• [REQUIRED ACTION] Your output is to hold only the lines from the one showing "Instruction: Open quoted" through the end of the listing, exactly, with every picture excluded.
----------------
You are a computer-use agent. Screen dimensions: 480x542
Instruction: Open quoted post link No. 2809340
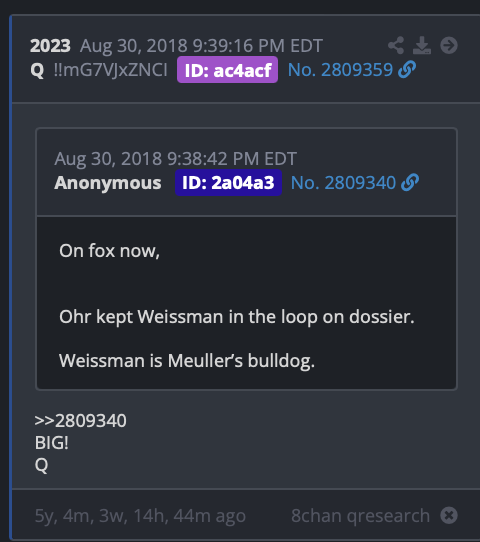[343, 183]
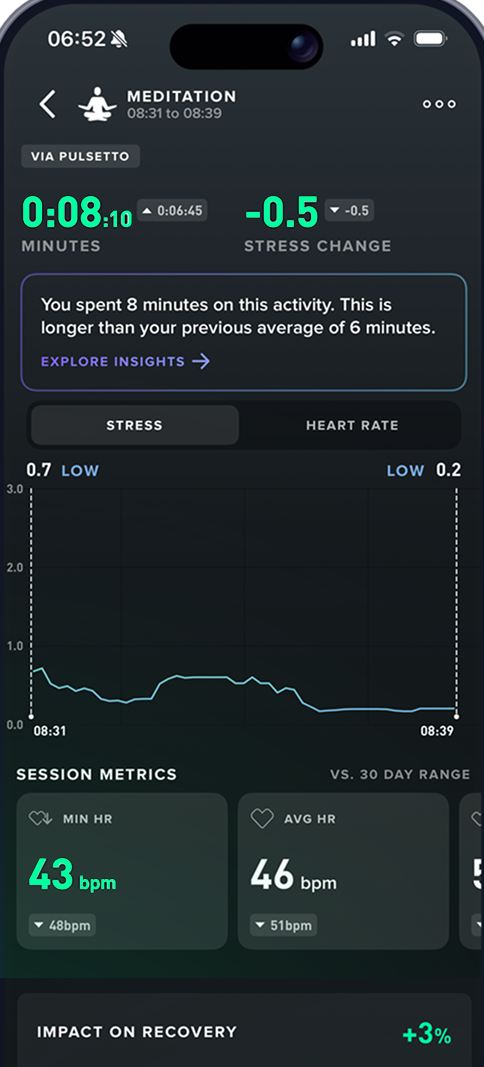Tap the back arrow chevron

coord(47,104)
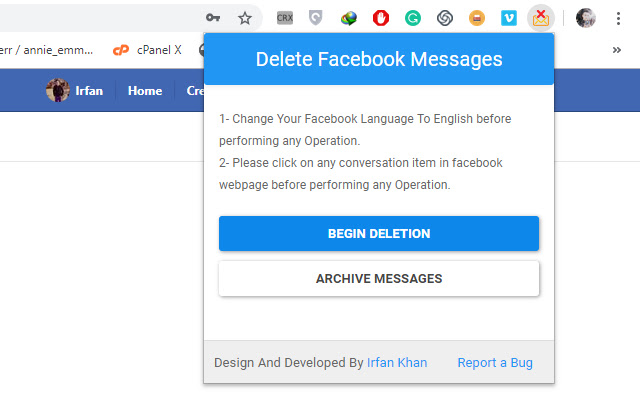Click the spiral knot extension icon
The height and width of the screenshot is (400, 640).
click(444, 18)
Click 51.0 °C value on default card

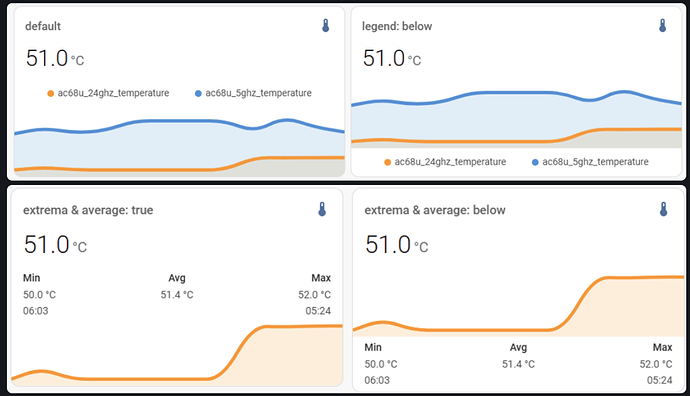(x=55, y=59)
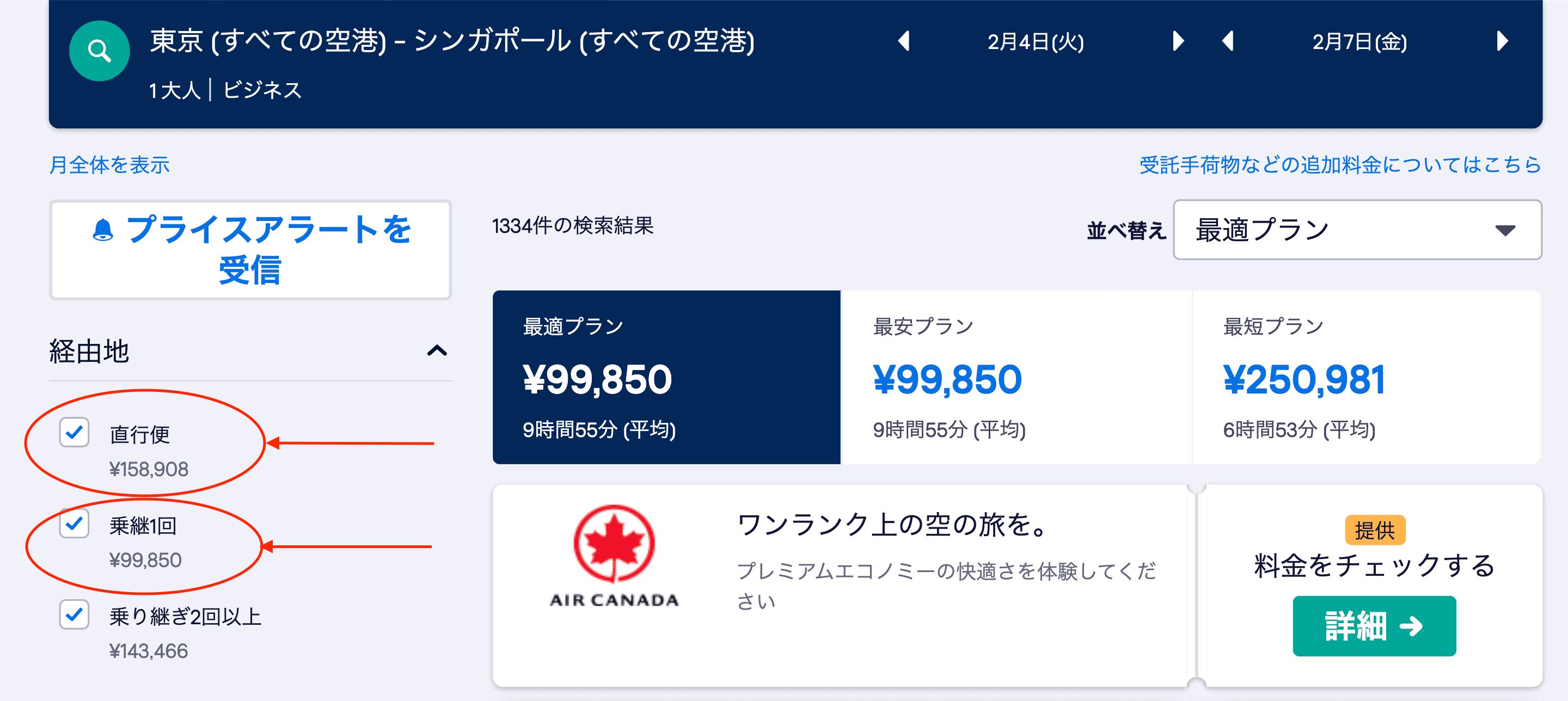Open the 月全体を表示 link

(110, 165)
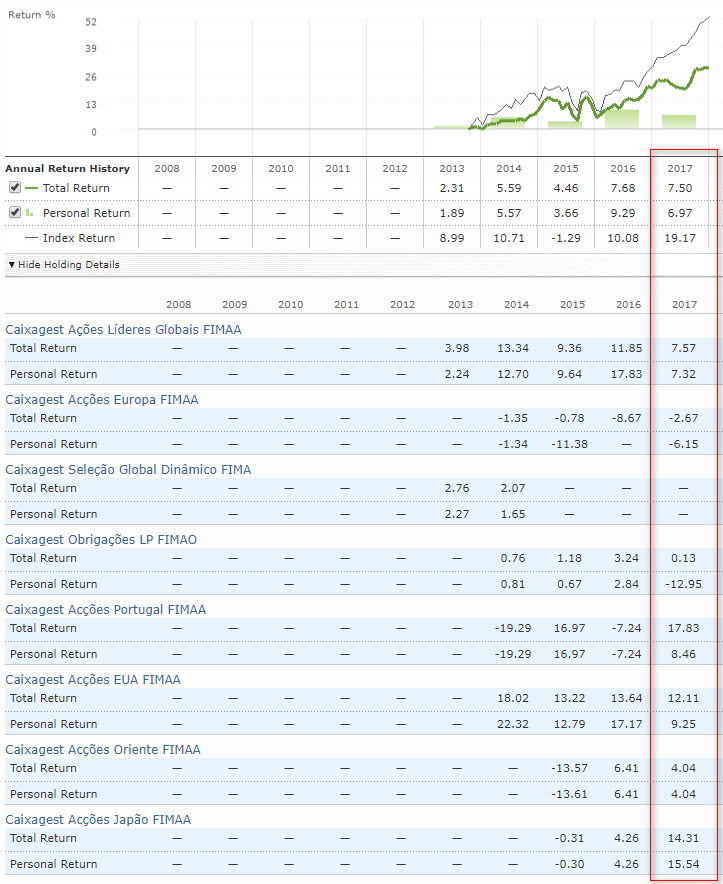Viewport: 723px width, 884px height.
Task: Uncheck the Personal Return checkbox
Action: point(15,213)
----------------
• [SOLVED PROBLEM]
Instruction: Open quoted post link No. 2809340
[343, 183]
Tap the back arrow chevron

coord(47,104)
Click the spiral knot extension icon
The height and width of the screenshot is (400, 640).
click(444, 18)
Click 51.0 °C value on default card

(x=55, y=59)
Open the 月全体を表示 link

(110, 165)
Viewport: 723px width, 884px height.
Task: Uncheck the Personal Return checkbox
Action: point(15,213)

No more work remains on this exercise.